*YOUR TASK:* Would you please write out each entry precisely as given?

##### AVAILABLE RECORDS #####

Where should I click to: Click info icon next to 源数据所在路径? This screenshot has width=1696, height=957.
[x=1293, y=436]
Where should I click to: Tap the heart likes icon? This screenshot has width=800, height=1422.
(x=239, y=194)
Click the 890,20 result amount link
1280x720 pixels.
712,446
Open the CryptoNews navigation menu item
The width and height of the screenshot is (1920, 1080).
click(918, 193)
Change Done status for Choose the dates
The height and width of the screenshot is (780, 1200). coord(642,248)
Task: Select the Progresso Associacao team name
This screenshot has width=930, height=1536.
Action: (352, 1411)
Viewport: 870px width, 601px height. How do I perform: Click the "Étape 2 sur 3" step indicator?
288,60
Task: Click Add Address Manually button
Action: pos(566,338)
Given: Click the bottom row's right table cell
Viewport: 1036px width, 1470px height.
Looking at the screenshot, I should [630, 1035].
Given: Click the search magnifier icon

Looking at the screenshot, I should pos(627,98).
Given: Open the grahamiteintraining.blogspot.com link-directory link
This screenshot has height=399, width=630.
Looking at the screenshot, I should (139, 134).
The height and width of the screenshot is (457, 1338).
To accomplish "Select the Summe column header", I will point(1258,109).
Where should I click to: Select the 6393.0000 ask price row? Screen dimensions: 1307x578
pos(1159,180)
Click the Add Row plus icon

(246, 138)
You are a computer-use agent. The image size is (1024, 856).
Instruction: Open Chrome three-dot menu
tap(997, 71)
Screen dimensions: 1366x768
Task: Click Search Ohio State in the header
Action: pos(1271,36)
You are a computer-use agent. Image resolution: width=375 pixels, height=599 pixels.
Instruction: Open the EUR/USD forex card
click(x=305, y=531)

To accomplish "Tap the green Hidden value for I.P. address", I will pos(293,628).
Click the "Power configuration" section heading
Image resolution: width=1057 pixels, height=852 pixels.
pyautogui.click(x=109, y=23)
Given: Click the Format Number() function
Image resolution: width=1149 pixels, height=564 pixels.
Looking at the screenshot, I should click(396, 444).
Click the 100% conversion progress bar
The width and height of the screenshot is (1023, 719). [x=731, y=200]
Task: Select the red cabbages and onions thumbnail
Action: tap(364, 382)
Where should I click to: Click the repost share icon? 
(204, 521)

#####

*RESPONSE FOR THIS EXERCISE:*
Where should I click to: Click info icon next to 源数据所在路径? This screenshot has width=1696, height=957.
[x=1293, y=436]
Where should I click to: Tap the heart likes icon? This screenshot has width=800, height=1422.
(x=239, y=194)
Click the 890,20 result amount link
1280x720 pixels.
712,446
Open the CryptoNews navigation menu item
The width and height of the screenshot is (1920, 1080).
click(918, 193)
Change Done status for Choose the dates
The height and width of the screenshot is (780, 1200). coord(642,248)
Task: Select the Progresso Associacao team name
This screenshot has width=930, height=1536.
Action: (352, 1411)
Viewport: 870px width, 601px height. How do I perform: Click the "Étape 2 sur 3" step indicator?
288,60
Task: Click Add Address Manually button
Action: pos(566,338)
Given: Click the bottom row's right table cell
Viewport: 1036px width, 1470px height.
Looking at the screenshot, I should [630, 1035].
Given: Click the search magnifier icon

Looking at the screenshot, I should pos(627,98).
Given: Open the grahamiteintraining.blogspot.com link-directory link
This screenshot has height=399, width=630.
Looking at the screenshot, I should (139, 134).
The height and width of the screenshot is (457, 1338).
To accomplish "Select the Summe column header", I will point(1258,109).
Where should I click to: Select the 6393.0000 ask price row? Screen dimensions: 1307x578
pos(1159,180)
Click the Add Row plus icon

(246, 138)
You are a computer-use agent. The image size is (1024, 856).
Instruction: Open Chrome three-dot menu
tap(997, 71)
Screen dimensions: 1366x768
Task: Click Search Ohio State in the header
Action: pos(1271,36)
You are a computer-use agent. Image resolution: width=375 pixels, height=599 pixels.
Instruction: Open the EUR/USD forex card
click(x=305, y=531)

To accomplish "Tap the green Hidden value for I.P. address", I will pos(293,628).
Click the "Power configuration" section heading
Image resolution: width=1057 pixels, height=852 pixels.
pyautogui.click(x=109, y=23)
Given: Click the Format Number() function
Image resolution: width=1149 pixels, height=564 pixels.
Looking at the screenshot, I should click(396, 444).
Click the 100% conversion progress bar
The width and height of the screenshot is (1023, 719). [x=731, y=200]
Task: Select the red cabbages and onions thumbnail
Action: tap(364, 382)
Where should I click to: Click the repost share icon? 
(204, 521)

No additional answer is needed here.